<<<<

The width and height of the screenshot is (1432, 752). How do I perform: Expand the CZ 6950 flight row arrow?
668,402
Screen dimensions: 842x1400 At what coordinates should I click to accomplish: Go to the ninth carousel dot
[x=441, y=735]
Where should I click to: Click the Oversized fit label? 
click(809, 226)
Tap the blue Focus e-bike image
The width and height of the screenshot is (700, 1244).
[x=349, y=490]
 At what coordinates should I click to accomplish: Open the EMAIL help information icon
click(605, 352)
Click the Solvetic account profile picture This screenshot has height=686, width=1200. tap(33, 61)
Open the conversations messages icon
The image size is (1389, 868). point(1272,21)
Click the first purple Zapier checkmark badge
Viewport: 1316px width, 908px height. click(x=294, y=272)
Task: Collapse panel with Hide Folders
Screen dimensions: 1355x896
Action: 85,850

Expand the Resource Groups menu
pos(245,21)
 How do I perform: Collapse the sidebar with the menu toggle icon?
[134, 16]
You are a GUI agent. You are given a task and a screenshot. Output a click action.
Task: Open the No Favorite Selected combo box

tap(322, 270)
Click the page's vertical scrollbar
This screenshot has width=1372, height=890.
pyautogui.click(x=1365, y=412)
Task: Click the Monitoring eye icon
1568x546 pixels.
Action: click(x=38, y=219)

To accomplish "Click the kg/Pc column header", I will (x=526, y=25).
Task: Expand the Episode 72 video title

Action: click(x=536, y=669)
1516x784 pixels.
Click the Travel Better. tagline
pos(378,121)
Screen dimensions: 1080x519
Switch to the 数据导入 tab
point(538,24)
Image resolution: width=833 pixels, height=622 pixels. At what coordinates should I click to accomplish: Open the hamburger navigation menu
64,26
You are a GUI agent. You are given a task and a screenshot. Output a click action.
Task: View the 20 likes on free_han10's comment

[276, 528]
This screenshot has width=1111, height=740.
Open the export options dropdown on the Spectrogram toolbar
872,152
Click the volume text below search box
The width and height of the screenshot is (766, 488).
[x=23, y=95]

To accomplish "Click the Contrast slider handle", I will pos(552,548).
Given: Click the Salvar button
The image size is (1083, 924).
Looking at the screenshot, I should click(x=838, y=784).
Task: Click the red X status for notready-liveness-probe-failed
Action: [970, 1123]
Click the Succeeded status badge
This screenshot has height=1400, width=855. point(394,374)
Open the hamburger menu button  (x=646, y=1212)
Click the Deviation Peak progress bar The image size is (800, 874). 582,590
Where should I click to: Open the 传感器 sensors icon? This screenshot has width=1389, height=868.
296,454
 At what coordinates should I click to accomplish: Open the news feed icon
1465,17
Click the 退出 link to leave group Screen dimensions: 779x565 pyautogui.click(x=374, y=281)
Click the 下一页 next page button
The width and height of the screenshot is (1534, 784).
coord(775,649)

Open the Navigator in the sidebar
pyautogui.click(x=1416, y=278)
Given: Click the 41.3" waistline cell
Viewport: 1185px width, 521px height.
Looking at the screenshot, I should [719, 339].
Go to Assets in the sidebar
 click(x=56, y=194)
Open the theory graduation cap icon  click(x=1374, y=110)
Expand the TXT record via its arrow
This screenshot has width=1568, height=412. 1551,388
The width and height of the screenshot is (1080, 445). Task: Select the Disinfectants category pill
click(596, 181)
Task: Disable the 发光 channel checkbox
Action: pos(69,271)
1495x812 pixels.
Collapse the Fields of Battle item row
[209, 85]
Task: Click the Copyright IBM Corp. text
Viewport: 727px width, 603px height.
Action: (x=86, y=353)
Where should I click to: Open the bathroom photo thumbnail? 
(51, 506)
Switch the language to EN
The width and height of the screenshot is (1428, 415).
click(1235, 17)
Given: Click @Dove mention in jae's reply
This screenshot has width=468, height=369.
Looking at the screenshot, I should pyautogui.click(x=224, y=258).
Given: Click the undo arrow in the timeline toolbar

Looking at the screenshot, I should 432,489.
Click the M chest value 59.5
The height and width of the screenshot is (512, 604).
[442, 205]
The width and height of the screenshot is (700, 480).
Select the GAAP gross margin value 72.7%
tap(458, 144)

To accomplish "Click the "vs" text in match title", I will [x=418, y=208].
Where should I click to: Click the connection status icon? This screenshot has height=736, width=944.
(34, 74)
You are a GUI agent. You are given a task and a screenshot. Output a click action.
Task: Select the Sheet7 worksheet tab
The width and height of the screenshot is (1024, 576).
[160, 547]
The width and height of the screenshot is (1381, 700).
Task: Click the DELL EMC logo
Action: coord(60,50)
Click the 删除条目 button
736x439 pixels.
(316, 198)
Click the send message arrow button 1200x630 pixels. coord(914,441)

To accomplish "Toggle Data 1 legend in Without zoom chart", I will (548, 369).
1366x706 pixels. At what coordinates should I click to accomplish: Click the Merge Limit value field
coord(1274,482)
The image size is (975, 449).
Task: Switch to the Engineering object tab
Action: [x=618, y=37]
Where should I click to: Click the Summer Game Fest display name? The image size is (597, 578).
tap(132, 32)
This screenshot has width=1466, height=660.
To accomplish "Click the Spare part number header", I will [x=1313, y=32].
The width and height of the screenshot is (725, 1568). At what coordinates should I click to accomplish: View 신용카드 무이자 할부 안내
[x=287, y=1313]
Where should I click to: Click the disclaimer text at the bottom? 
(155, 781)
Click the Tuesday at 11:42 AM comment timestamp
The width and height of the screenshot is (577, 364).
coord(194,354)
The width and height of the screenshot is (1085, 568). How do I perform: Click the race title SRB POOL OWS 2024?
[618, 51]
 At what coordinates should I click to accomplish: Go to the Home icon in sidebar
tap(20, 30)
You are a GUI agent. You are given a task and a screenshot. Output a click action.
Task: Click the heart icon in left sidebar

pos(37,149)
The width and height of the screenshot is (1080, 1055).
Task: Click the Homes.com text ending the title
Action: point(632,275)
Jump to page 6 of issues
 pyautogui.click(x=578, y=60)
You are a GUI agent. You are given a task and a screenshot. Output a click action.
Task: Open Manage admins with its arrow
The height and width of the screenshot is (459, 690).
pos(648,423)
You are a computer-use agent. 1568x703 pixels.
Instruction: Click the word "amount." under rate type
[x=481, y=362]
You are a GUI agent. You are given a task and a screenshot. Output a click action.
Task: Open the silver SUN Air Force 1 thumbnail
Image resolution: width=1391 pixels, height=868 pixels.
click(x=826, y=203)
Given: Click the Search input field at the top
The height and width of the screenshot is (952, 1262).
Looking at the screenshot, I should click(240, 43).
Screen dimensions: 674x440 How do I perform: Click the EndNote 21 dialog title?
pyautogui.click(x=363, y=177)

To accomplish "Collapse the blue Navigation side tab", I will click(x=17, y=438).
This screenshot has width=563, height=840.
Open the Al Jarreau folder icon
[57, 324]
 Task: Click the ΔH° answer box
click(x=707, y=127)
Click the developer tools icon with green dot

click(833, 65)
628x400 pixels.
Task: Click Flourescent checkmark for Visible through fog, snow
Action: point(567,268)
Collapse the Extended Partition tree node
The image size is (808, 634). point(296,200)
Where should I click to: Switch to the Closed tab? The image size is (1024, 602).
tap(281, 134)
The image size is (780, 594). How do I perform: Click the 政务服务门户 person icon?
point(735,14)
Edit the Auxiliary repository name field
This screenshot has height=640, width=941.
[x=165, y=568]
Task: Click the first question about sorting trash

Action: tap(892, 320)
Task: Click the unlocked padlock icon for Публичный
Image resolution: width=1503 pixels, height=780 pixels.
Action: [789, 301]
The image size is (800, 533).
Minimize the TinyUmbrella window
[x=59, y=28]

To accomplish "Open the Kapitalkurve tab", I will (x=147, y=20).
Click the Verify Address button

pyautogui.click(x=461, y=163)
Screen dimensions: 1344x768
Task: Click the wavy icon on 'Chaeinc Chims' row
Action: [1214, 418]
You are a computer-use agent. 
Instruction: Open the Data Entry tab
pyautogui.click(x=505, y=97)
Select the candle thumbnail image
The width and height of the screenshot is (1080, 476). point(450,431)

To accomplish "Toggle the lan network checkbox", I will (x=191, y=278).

>>>>

*Prompt*. Provide the count of lines in the data above containing "header", and nothing further.

*Result for this task*. 2